In 2022, Georgia passed a law allowing permitless carry, which eliminated the need for a license, fingerprinting and a background check to carry concealed weapons in public.

According to a CBS News analysis, Georgia’s laws are among the least strict in the nation.

Extreme risk protection orders, which are commonly referred to as “red flag” laws, allow a court to order the temporary removal of guns from someone deemed at risk of harming themselves or others. Twenty-one states have these kinds of laws in place, but Georgia is not one of them, according to Everytown, a gun safety advocacy group.

Georgia state Rep. Gabe Okoye, a Democrat whose district is near Winder, told CBS News that a red flag law in Georgia could have prevented the Apalachee High School shooting. 

“If we had a red flag law, i believe this wouldn’t have happened, because the child had been flagged several times before,” he said.

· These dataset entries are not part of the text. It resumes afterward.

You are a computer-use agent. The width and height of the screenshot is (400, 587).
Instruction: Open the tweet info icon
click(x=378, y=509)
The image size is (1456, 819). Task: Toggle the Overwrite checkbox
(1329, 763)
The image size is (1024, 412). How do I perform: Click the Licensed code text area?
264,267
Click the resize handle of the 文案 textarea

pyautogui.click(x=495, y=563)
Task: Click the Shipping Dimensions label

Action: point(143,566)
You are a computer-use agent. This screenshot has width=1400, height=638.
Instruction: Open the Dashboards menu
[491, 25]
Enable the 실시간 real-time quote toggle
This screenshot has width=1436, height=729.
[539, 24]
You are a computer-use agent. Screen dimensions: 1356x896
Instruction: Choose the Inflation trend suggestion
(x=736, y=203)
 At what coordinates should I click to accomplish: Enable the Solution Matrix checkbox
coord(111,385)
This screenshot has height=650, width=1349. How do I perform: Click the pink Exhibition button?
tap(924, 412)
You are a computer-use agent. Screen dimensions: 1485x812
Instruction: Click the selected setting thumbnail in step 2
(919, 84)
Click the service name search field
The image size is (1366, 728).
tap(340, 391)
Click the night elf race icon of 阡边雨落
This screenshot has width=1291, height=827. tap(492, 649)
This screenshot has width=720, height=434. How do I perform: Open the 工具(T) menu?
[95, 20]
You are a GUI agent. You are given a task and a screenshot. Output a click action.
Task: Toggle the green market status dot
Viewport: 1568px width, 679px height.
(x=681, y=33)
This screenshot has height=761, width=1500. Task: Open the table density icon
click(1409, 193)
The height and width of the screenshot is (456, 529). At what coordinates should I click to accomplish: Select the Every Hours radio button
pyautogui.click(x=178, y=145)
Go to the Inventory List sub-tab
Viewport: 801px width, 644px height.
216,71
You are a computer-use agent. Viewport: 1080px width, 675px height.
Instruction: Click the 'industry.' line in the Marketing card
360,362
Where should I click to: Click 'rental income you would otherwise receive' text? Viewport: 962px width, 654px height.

In some states, family members can file extreme risk protection orders. In other states, petitions can only be filed by law enforcement. Petitions filed by law enforcement tend to be successful in front of the judge, said April Zeoli, a University of Michigan associate professor who studies these laws, and the court can require guns to be removed from the home or secured safely in the home or outside. 

Petitions filed by family members tend to have more approval challenges as “it’s easier for law enforcement to figure the whole process out more than civilians, as they know what counts as evidence or not evidence,” said Zeoli.

Zeoli has been directing a six-state study — the largest in the U.S. — on extreme risk protection orders. Preliminary data gathered by the research team on roughly 6,500 cases filed in states such as Michigan, Vermont and Florida, showed that around 3% of these orders were filed in cases involving juveniles, Zeoli said. Approximately 10% were filed in cases involving people who have threatened mass shootings, and the majority of extreme risk protection orders were filed for suicidal risks or mental health issues.

“What we know is extreme protection orders for mass shootings are not associated with later mass shootings,” said Zeoli. “Those people don’t go on to commit mass shootings.” However, she cautioned, that it remains difficult to quantify whether the extreme protection order stopped the shooting, or whether other factors were involved.

Law enforcement faces challenges on the ground as well, said Christopher Carita, a detective with the Fort Lauderdale Police Department who investigates threats of mass gun violence and other cases requiring the use of an extreme protection order. He said he’s investigated about 30 cases involving juveniles and that invoking a petition can “turn lives around one to two years later.”

Mass shooting incidents where four or more people are killed or injured represent only a small fraction of the numbers of gun deaths and injuries at schools in the U.S. More than 75% of the deaths and 68% of people wounded are in incidents that are not classified as mass shootings and don’t garner as much attention, according to the K-12 School Shootings database.